Most cases in the literature present with weakness of extremity, sensory change or reflex abnormalities, which can vary according to tumor location (4). Our patient had no focal neurological deficit except for upward plantar reflex in right side.
Various theories have been suggested concerning the origin of the tumor development (1,2,5). Among them the most accepted is misplacement of primordial germ cells in to the dorsal midline during their normal migration from primitive yolk sac to gonadal ridges (2,5,7).
Additionally, supporting the above theory, teratomas are believed to be associated with dysraphic defects such as hair patch, dimples, etc. located at the median plane of the body (5). However, our case was normal.
Moreover, α-FP and β-hCG have been known as tumor markers in germ cell tumors. They are sensitive and specific, helping in primary diagnosis, staging or monitoring of the therapeutic response. However, it should be mentioned that pure mature teratomas usually do not secret these products (8).
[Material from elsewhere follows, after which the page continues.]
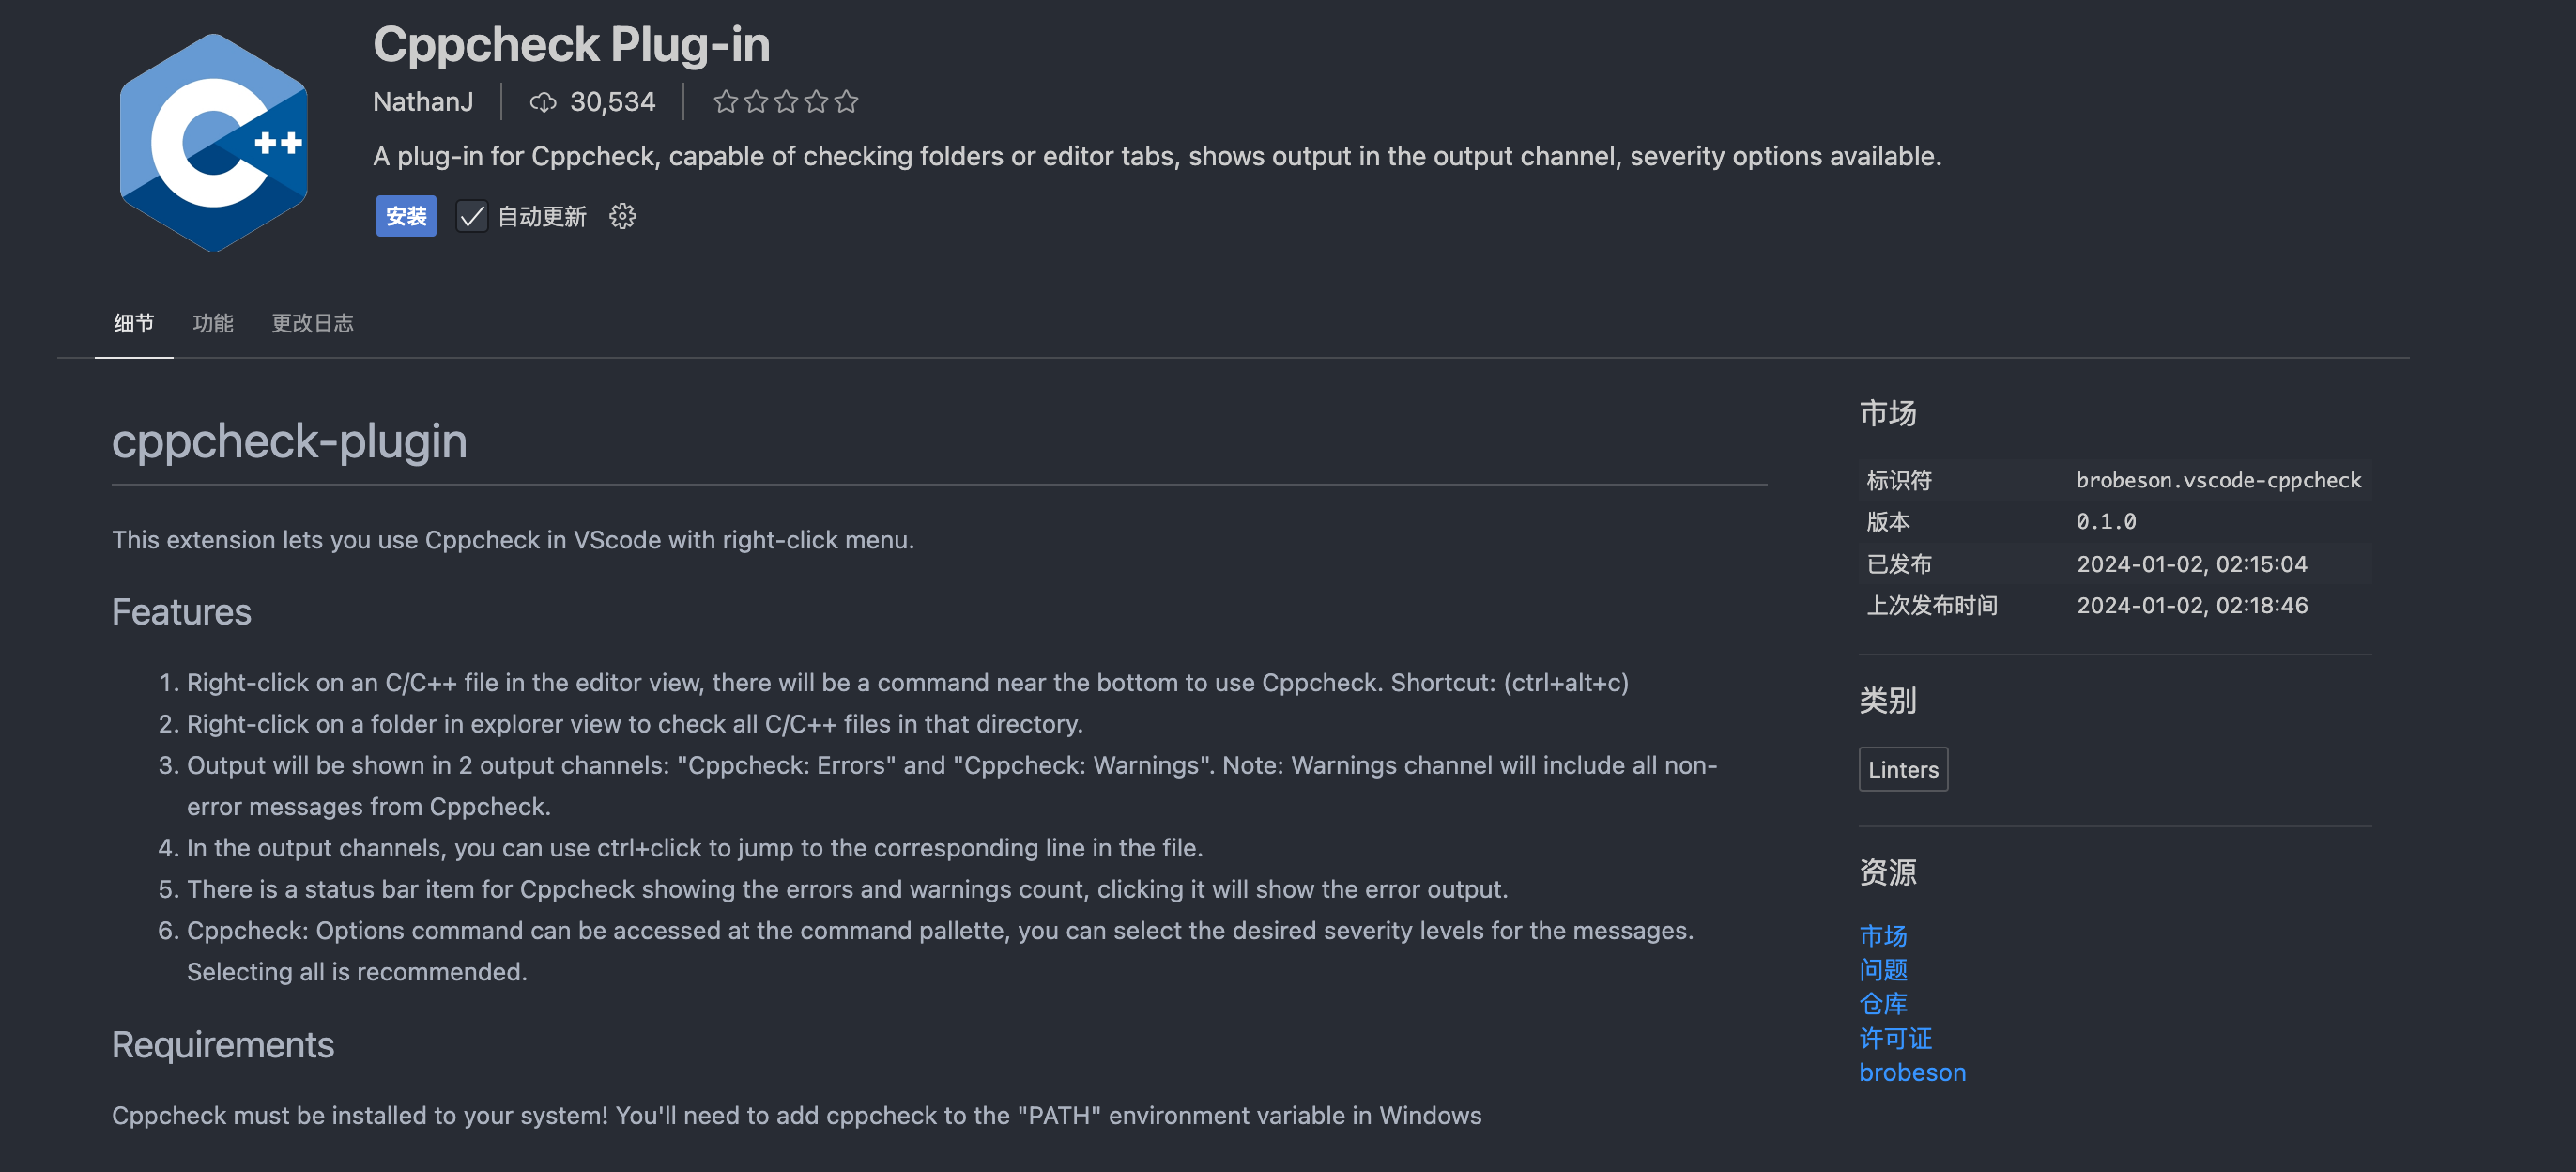Click the 30,534 install count
The image size is (2576, 1172).
point(612,102)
Total surgical resection is the treatment of choice (2,4). But adhesion to surrounding neural tissue sometimes makes it impossible (2,4). While some authors believe that subtotal resection increases the chance of recurrence (4,9,10), some other researchers have expressed that, due to extremely slow growth of tumor, there is no risk for recurrence of symptoms even over many years (2).
Adjuvant therapy after surgery is controversial due to rare occurrence of tumor and limited experience for management, but it is believed that it should be decided according to histological features (5).
Our patient did not show any immature components or malignant histologic features and he was in good condition two years after the surgery.
Another important point to be mentioned is that the cyst content should not be spilled into intradural space because of probable side effects such as chemical meningitis with or without obstructive hydrocephalous (4).
Finally, here we reported a rare case of spinal MCT devoid of histologic features of malignancy who responded to surgical resection without evidence of recurrence after 16 months.
The authors would like to thank Mrs. Leila Mohebbi for her technical support.
Conflicts of Interest
The authors declared that there is no conflict of interest regarding the publication of this article.